The organisation that represents the freight and haulage equipment industry published statistics that suggest that 16,000 fewer lorry drivers are currently working in the UK compared to the start of 2021.

The information, published by the Road Haulage Association and featured on BBC’s Newsnight, also found that the UK’s haulage industry has at least 6000 vacancies at all levels of the industry.

In the largest 40 road haulage firms in Britain, there are 3564 vacancies, which averages out to 91 vacancies for every haulier.

For small and medium-sized freight companies, the average is 4 vacancies per haulier and at least 2573 vacancies. However, due to the relatively small size of fleets, this can have a major impact on how much can be transported.

As well as this, 30,000 HGV driver examinations were either cancelled or postponed in 2020. As well as this, due to the end of the transition period, 15,000 EU lorry drivers have returned to mainland Europe.

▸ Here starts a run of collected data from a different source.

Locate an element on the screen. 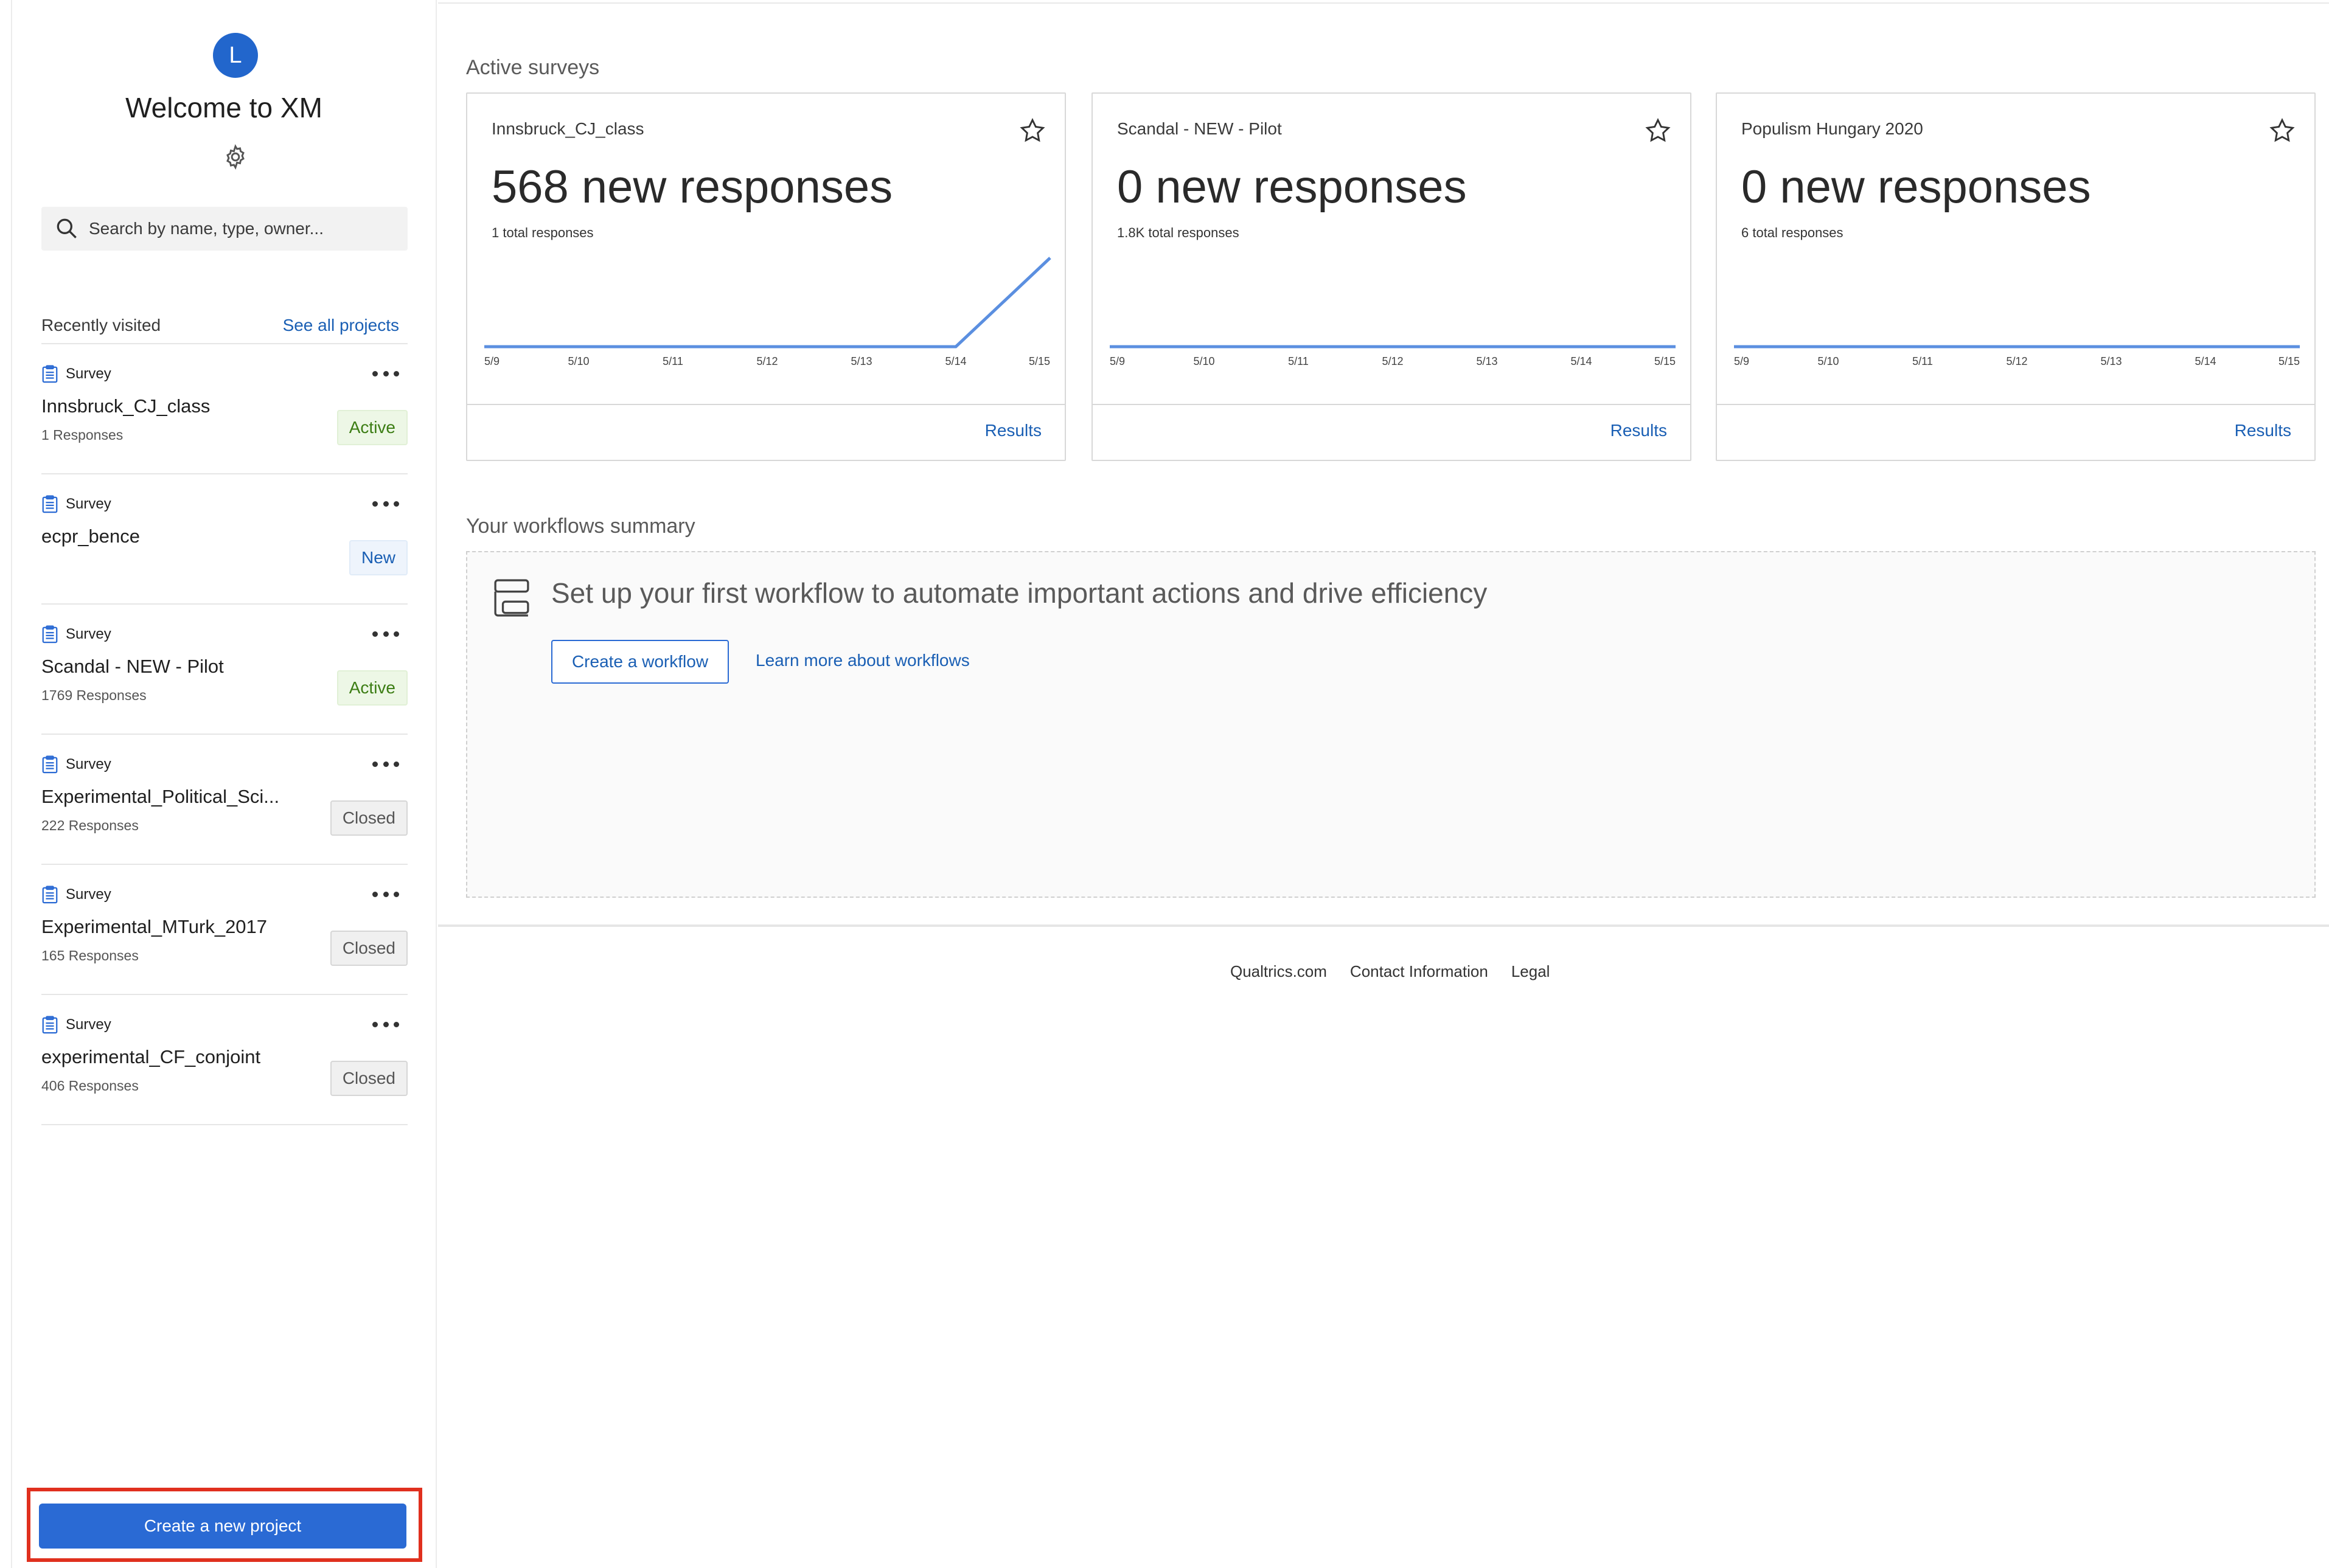 The width and height of the screenshot is (2329, 1568). footer-link-contact: Contact Information is located at coordinates (1419, 972).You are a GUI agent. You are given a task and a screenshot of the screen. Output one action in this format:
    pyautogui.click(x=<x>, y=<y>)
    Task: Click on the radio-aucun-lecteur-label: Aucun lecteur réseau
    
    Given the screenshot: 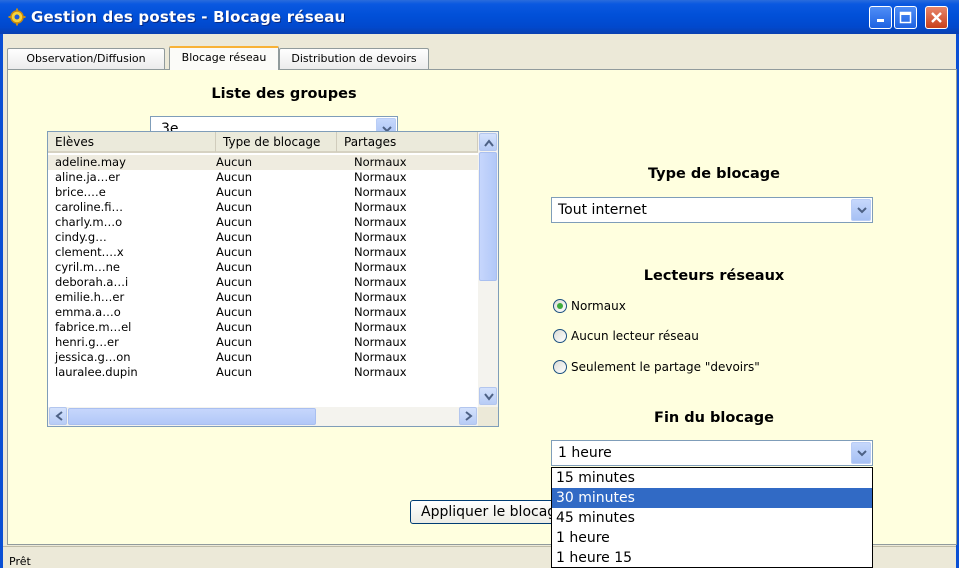 What is the action you would take?
    pyautogui.click(x=635, y=336)
     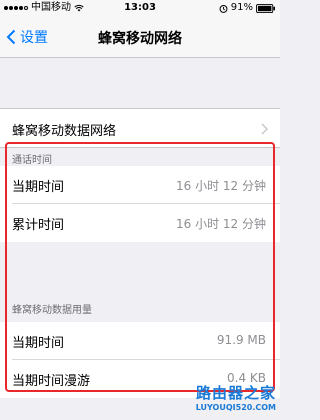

Other drivers have left the profession, and the reduction in safe truck stops, testing and customs requirements for international freight are other related issues that have affected driver recruitment.

This has caused disruption to supply chains and logistics across the UK, which was initially less apparent due to a general reduction in haulage demand in 2020 as a result of the current circumstances.

With restrictions easing, more people being vaccinated and increased demand for haulage, the shortage of drivers has exacerbated this disruption.

The RHA recently published a 12 point plan, which focused on enabling drivers from other countries to receive seasonal visas, establish a scheme to bring back retired HGV drivers and incentivise driver training and apprenticeships.